Ten male patients, who met DSM-IV criteria for schizophrenia and research diagnostic criteria by Schooler and Kane (2) for tardive dyskinesia, were enrolled in our study. The subjects provided their written informed consent to participate. Their original conventional antipsychotics and antiparkinsonian drugs were tapered within 1 week of their entry into the study. Risperidone was prescribed at 2 mg/day and gradually increased to 8 mg/day within 4 weeks. The optimal dose of risperidone was adjusted to maintain the least severity of tardive dyskinesia. The severity of tardive dyskinesia was evaluated with the Abnormal Involuntary Movement Scale (AIMS) (3) at weeks 1, 2, 3, 4, 6, 8, 10, 12, 24, 36, and 52 of follow-up. All ratings were performed in the afternoon by two senior psychiatrists (J.-Y.C. and C.-C.L.). The patients whose final AIMS scores decreased by more than 4 points were defined as responders, and those whose scores decreased less than 4 points were deemed nonresponders. One patient dropped out because of a physical illness.

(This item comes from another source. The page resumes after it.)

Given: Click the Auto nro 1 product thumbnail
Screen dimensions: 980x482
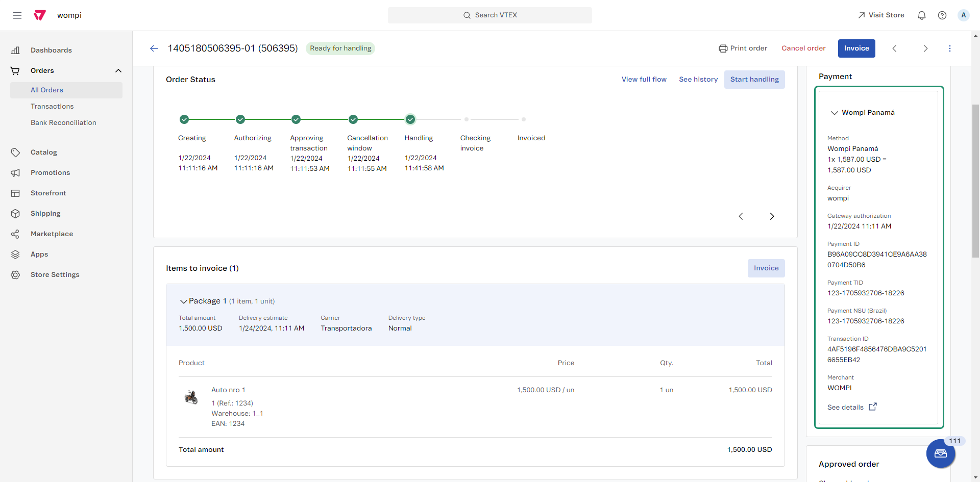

The final result showed that there were five responders (55.6%) and four nonresponders (44.4%). The mean final risperidone dose for all nine patients was 6.7 mg/day. The five patients who improved got their maximum effect at a dose of 6.0 mg/day. There was no significant difference in baseline AIMS scores for the responders and nonresponders (mean=13.4, SD=3.8, versus mean=11.7, SD=0.4, respectively). At the endpoint the mean change in AIMS score was 7.0 (SD=2.7) for the responders and 0.5 (SD=0.5) for the nonresponders.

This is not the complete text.